Reputation: 123
We are using Terraform to store secrets inside AWS secrets manager. We would like to expand our Terraform to add resource access policy to each secret to only allow certain IAM roles or user access the secret and get it is value. We are defining each secret and it is metadata using YAML. Terraform will then decode the yaml and store all the contents in a map. We then have a for_each to iterate through each map and create the secrets. Below is the yaml definition for a secret
nonprod:
- name: my-super-secret
metadata:
description: my-super-secret
value: somesecret
policy: true #This is the feature we trying to add. It will tell TF to add resource access policy
iam_roles:
- "arn:aws:iam::account-id:role/sagemaker"
- "arn:aws:iam::account-id:user/jon.doe"
- "arn:aws:iam::account-id:role/test"
tags:
purpose: sagemaker
The YAML is decoded and then stored in a var.secrets
map. Using TF console this is what TF store in var.secrets after decoding YAML.
{
"metadata" = {
"description" = "my-super-secret"
}
"name" = "my-super-secret"
"policy" = true
"iam_roles" = [
"arn:aws:iam::account-id:role/sagemaker",
"arn:aws:iam::account-id:user/jane.doe",
"arn:aws:iam::account-id:role/test",
]
"tags" = {
"purpose" = "sagemkaer"
}
"value" = "somesecret"
}
on the main.tf
file, I added the following code for the IAM policy document:
data "aws_iam_policy_document" "example" {
for_each = { for item in var.secrets : item.name => item }
statement {
sid = "EnableAccessFor${each.value.name}"
principals {
type = "AWS"
identifiers = [lookup(each.value, "iam_roles")]
}
actions = [
"secretsmanager:GetSecretValue",
]
resources = [
"*",
]
}
}
then I am passing the policy document to aws_secretsmanager_secret_policy
resource to attach the policy to the secret that has policy
set as true
resource "aws_secretsmanager_secret_policy" "policy" {
depends_on = [aws_secretsmanager_secret.secret]

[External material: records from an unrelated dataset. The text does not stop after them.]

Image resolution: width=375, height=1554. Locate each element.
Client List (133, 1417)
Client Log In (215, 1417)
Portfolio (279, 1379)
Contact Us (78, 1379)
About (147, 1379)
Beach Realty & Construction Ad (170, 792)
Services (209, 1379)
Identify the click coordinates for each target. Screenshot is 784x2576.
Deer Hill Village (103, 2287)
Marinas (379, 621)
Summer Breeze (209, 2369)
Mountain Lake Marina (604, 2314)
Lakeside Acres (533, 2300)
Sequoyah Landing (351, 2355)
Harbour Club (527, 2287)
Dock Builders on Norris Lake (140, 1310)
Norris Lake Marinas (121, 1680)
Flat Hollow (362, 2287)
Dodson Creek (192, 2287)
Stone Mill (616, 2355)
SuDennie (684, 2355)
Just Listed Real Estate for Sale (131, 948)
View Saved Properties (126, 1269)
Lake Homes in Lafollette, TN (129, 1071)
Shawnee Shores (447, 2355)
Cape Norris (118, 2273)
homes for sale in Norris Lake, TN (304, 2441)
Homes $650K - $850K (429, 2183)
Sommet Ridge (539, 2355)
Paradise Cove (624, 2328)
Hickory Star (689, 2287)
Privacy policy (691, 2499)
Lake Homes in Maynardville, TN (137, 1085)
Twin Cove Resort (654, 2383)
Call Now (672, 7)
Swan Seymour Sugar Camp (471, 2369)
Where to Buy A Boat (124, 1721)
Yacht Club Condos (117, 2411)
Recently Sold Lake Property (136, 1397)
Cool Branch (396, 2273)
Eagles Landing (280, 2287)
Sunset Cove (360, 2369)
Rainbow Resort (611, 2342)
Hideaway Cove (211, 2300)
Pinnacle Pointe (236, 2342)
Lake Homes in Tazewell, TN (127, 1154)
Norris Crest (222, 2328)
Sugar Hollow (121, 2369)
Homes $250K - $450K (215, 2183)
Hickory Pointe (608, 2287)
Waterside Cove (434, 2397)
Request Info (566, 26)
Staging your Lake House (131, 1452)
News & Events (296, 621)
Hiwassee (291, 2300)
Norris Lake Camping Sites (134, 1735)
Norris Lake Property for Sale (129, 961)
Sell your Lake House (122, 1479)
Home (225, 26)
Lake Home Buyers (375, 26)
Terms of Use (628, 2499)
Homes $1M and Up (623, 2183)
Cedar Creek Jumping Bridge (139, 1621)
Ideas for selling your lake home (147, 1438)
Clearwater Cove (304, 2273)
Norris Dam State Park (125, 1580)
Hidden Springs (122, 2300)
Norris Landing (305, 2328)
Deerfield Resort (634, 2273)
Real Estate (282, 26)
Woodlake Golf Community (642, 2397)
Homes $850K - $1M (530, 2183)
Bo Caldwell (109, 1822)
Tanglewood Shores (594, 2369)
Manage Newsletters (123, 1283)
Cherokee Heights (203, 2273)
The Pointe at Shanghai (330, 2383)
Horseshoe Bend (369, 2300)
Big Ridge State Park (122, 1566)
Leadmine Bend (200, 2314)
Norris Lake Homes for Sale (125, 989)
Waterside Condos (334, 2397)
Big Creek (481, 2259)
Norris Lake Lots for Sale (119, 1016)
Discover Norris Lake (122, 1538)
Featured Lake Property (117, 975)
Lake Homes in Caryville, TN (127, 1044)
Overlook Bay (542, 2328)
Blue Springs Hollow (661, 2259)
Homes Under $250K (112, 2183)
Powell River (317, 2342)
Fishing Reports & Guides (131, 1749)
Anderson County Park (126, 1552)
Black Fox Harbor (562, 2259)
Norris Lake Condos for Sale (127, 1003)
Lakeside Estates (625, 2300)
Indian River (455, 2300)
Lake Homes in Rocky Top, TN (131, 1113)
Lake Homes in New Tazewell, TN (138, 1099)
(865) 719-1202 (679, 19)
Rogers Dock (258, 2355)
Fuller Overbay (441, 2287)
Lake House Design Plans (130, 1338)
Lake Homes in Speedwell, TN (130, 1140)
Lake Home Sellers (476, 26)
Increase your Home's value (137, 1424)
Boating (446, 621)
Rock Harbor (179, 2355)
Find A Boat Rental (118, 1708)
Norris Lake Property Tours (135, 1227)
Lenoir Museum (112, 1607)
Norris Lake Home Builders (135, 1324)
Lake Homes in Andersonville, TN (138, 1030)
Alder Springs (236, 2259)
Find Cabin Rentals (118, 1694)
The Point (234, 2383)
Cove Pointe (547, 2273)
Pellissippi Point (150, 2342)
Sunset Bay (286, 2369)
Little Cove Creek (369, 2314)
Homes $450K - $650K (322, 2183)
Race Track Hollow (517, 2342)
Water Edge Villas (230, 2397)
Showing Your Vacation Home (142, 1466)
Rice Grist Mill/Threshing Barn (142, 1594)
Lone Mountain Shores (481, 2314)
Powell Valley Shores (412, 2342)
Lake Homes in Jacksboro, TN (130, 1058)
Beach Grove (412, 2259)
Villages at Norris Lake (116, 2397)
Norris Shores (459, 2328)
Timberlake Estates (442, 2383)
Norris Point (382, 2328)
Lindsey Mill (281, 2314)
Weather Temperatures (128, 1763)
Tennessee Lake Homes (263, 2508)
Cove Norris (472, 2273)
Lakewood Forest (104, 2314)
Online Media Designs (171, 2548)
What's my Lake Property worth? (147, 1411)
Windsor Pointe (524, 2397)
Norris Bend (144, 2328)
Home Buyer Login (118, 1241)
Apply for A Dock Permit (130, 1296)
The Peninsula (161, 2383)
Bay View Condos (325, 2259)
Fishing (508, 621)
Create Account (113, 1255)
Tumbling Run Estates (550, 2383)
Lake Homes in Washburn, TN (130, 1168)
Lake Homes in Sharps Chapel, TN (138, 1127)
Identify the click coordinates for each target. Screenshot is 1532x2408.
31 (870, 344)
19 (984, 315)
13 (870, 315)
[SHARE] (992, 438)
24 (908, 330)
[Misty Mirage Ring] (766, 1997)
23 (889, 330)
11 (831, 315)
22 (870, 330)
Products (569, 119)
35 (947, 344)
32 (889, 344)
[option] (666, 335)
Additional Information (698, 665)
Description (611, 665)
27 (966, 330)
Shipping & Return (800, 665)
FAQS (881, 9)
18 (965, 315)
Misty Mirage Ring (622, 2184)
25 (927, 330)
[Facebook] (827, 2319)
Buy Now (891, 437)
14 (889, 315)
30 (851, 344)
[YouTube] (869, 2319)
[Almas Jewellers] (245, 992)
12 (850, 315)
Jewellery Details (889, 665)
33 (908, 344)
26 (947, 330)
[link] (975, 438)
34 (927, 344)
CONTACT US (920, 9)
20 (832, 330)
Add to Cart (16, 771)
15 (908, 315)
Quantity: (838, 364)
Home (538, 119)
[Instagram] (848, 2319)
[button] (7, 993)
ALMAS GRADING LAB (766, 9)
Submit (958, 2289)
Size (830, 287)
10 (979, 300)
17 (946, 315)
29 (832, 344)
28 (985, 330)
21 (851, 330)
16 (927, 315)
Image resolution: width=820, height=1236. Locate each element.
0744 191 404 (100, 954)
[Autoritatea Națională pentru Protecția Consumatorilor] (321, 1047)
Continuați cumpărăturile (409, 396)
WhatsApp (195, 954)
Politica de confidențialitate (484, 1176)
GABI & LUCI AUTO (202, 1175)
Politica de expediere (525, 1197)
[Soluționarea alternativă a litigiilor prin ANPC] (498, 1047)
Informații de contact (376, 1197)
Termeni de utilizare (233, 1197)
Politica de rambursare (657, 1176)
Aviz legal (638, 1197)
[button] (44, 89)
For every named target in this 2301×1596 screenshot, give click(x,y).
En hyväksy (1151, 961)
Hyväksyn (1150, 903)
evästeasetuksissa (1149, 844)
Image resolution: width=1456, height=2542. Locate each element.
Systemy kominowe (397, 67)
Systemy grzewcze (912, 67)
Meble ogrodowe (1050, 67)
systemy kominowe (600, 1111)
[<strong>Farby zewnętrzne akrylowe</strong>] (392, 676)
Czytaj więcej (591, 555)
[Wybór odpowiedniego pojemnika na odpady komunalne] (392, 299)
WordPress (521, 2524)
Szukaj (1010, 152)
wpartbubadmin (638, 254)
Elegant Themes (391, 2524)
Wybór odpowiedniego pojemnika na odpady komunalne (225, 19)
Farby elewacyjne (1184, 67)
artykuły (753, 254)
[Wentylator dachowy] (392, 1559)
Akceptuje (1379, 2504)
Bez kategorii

for_each = { for item in var.secrets : item.name => item }
secret_arn = each.key
policy = data.aws_iam_policy_document.example.json
}
no matter what way I use, I always get errors when I run a plan. I have used the following functions with no luck:
join
, concat
, toset
, splat
, jsonencode
and for expressions
I get the following errors:
identifiers = [for r in lookup(each.value, "iam_roles") : r]
produces this error: Invalid value for "inputMap" parameter: the given object has no attribute "iam_roles"
identifiers = "${each.value[*].iam_roles}"
produces this error: Inappropriate value for attribute "identifiers": element 0: string required.
toset
with lookup
identifiers = "${toset(lookup(each.value, "iam_roles", ""))}"
produces this error Invalid value for "v" parameter: cannot convert string to set of any single type.
join
with lookup
identifiers = ["${join(", ", lookup(each.value, "iam_roles", ""))}"]
produces this error Invalid value for "lists" parameter: list of string required.
jsonencode
identifiers = [jsonencode(each.value.iam_roles)]
produces this error This object does not have an attribute named "iam_roles".
each.value
without lookup
identifiers = [each.value.iam_roles]
produces this error Inappropriate value for attribute "identifiers": element 0: string required.
Any idea?
Update
I got rid of the iam_policy_document
and instead opt-in to use the aws_secretsmanager_secret_policy resource with a json-policy. See example below:
resource "aws_secretsmanager_secret_policy" "policy" {
depends_on = [aws_secretsmanager_secret.secret]
for_each = { for item in var.secrets : item.name => item if try(item.policy, false)}
secret_arn = aws_secretsmanager_secret.secret[each.key].arn
policy = <<POLICY
{
"Version": "2012-10-17",
"Statement": [
{
"Sid": "EnableAccessFor${each.value.name}",
"Effect": "Allow",
"Principal": {
"AWS": [
"${join(",", formatlist("\"%s\"", each.value.iam_roles))}"
]
},
"Action": "secretsmanager:GetSecretValue",
"Resource": "*"
}
]
}
POLICY
}
The part I am having issue is with the each.value.iam_roles
as that is a tuple vs. a string. I tried multiple ways to convert that into string but it is not working. Perhaps someone can help me with that.
Upvotes: 0
Views: 965
Reputation: 123
issue was resolved with encoding the entire policy to JSON using the `jsonencode function in Terraform.